The 'Independent on Sunday' claims to have obtained a leaked Home Office document that considers a limited relaxation of the supply of drugs to addicts. For many years this has been the Great Unsayable for politicians. Tough but meaningless talk about the War on Drugs has been the stock-in-trade of successive Home Secretaries for a generation. I was still at University when James Callaghan rejected out of hand the Wootton report. Sunny Jim had first-class political antennae, and whatever common sense arguments were in the report he was having none of it.

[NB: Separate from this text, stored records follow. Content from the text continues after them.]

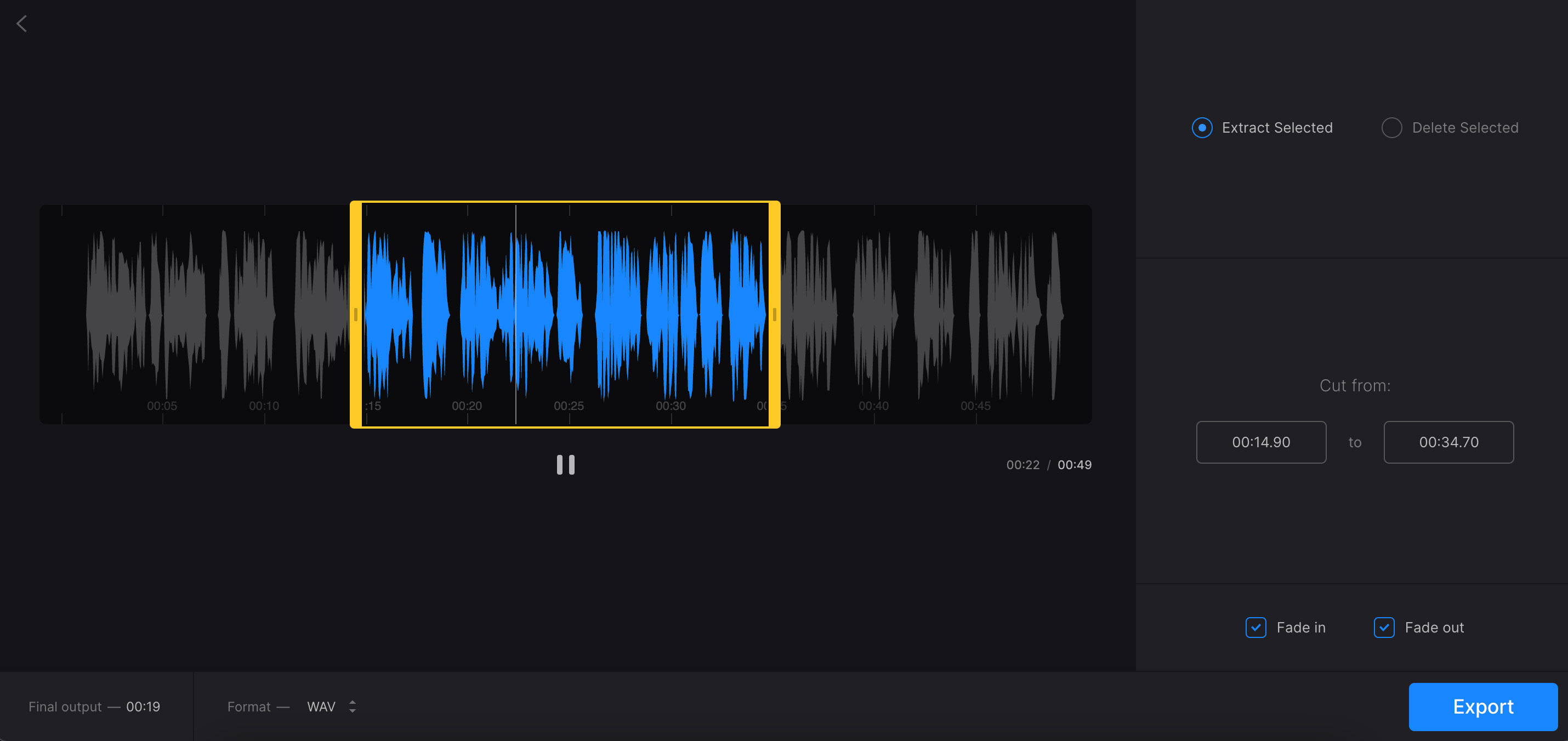Viewport: 1568px width, 741px height.
Task: Click waveform at the 00:40 marker
Action: point(874,315)
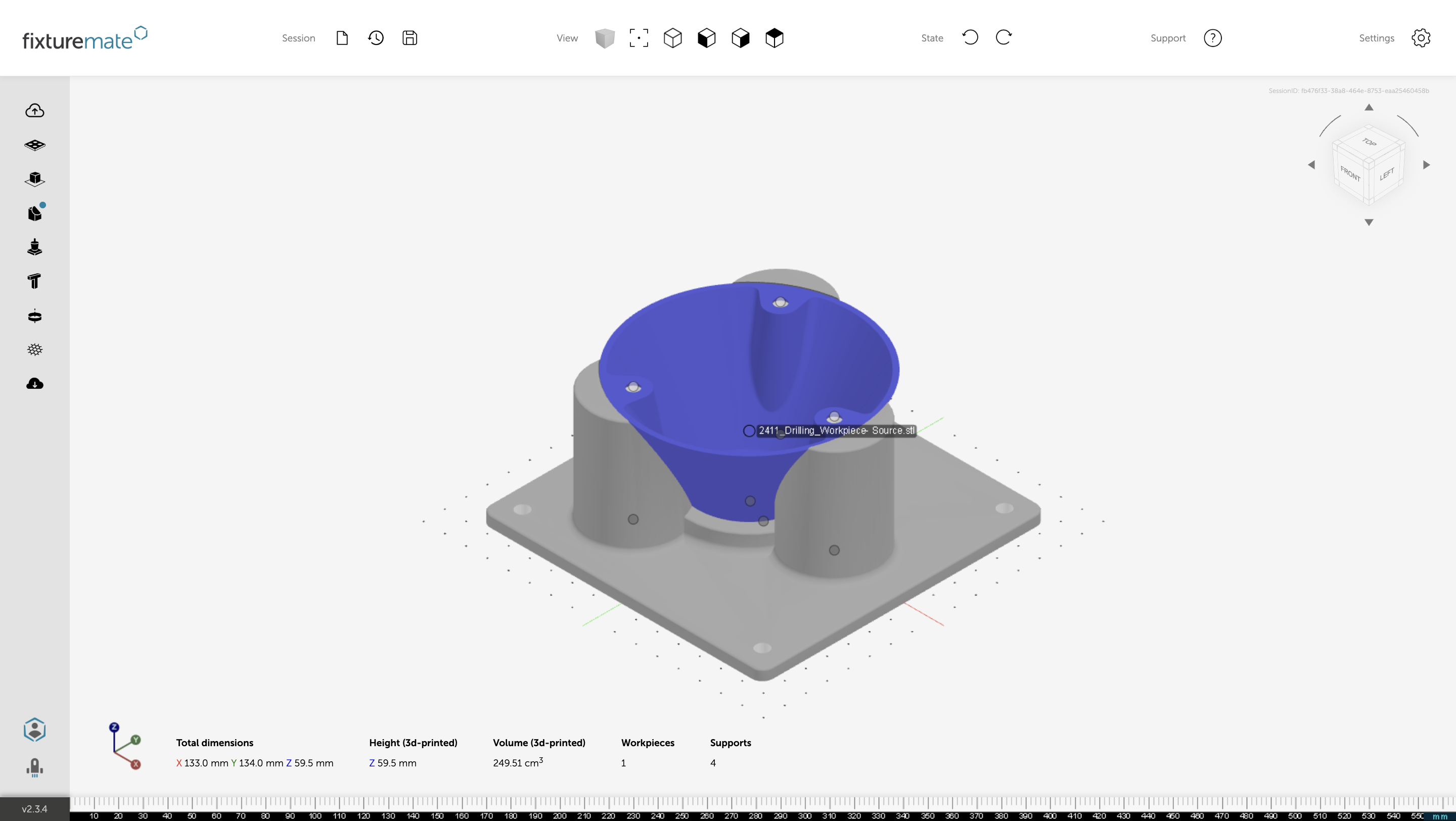Select the ring with axis tool icon
The width and height of the screenshot is (1456, 821).
34,316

Nearly 40 years later the courts have dropped into an uneasy twin-track approach; cautions and small fines for cannabis users, pretty much the same for small personal use quantities of Class A heroin and cocaine, and enormous prison sentences for importers and commercial-scale suppliers - only last week a cocaine importer was given 18 years.
I am no expert, but I have seen a lot of drug users. I have seen people apparently wrecked by cannabis-induced psychosis, and by heroin and crack addictions. Legal, illegal, or under government control these drugs are damaging, but so is the collateral damage, at the lowest level from 90-plus percent of shoplifters being users, to the enormous amount of money that has been poured into the big-city gangs, bringing murder and intimidation in its wake. Rich countries' hunger for cocaine and heroin has wrecked the economies of Colombia and Afghanistan too - no Fair Trade there.
It is important to know that there are realists in the Home Office, but what really matters is whether Ministers will grasp this nettle at last, or whether the research goes, like all its predecessors, into the 'too difficult' basket.